**Text excerpt:**
════════════════════

FORSTER, GEORGE (b. 1752; d. Nagpur, 5 January 1791), traveller, writer, and diplomatist, was an East India Company civil servant of the Madras Presidency from 1770-91. Details of his birth and parentage remain frustratingly unknown. His name is included as one of the 37 signatories to a letter of the 29 August 1776 to George Stratton and the Madras Council, dissociating themselves as civil servants from the military coup that had removed Lord Pigot as Governor. In 1778, Forster is mentioned as being in joint possession of a number of banksalls (warehouses) in Madras’s Black Town.

The enterprising Forster emerges more clearly in his entertaining narrative of a difficult and dangerous overland journey to Europe. Unlike the more usual route, adopted, for example, by William Francklin in 1786 and described in his Observations Made on a Tour from Bengal to Persia (1788), which first involved sailing in an East Indiaman to the Persian Gulf, Forster proceeded northwards. The full title of Forster’s A Journey from Bengal to England, through the northern part of India, Kashmire, Afghanistan and Persia and into Russia, by the Caspian Sea indicates his more demanding itinerary. The first volume was published by Cooper and Upjohn at Calcutta in 1790; the second volume was completed posthumously from his travel journal and published by Faulder in London in 1798, together with a second edition of the first volume. The work was translated into German by the Gottingen philosopher Christoph Meiners (1747-1810) and into French by the Orientalist Louis-Mathieu Langlès (1763-1824).

════════════════════

**Task to carry out:**
Retype the biographical entry on George Forster word for word.

**Source material:**
════════════════════

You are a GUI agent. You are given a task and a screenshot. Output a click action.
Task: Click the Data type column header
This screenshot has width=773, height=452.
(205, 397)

════════════════════

**Task response:**
FORSTER, GEORGE (b. 1752; d. Nagpur, 5 January 1791), traveller, writer, and diplomatist, was an East India Company civil servant of the Madras Presidency from 1770-91. Details of his birth and parentage remain frustratingly unknown. His name is included as one of the 37 signatories to a letter of the 29 August 1776 to George Stratton and the Madras Council, dissociating themselves as civil servants from the military coup that had removed Lord Pigot as Governor. In 1778, Forster is mentioned as being in joint possession of a number of banksalls (warehouses) in Madras’s Black Town.

The enterprising Forster emerges more clearly in his entertaining narrative of a difficult and dangerous overland journey to Europe. Unlike the more usual route, adopted, for example, by William Francklin in 1786 and described in his Observations Made on a Tour from Bengal to Persia (1788), which first involved sailing in an East Indiaman to the Persian Gulf, Forster proceeded northwards. The full title of Forster’s A Journey from Bengal to England, through the northern part of India, Kashmire, Afghanistan and Persia and into Russia, by the Caspian Sea indicates his more demanding itinerary. The first volume was published by Cooper and Upjohn at Calcutta in 1790; the second volume was completed posthumously from his travel journal and published by Faulder in London in 1798, together with a second edition of the first volume. The work was translated into German by the Gottingen philosopher Christoph Meiners (1747-1810) and into French by the Orientalist Louis-Mathieu Langlès (1763-1824).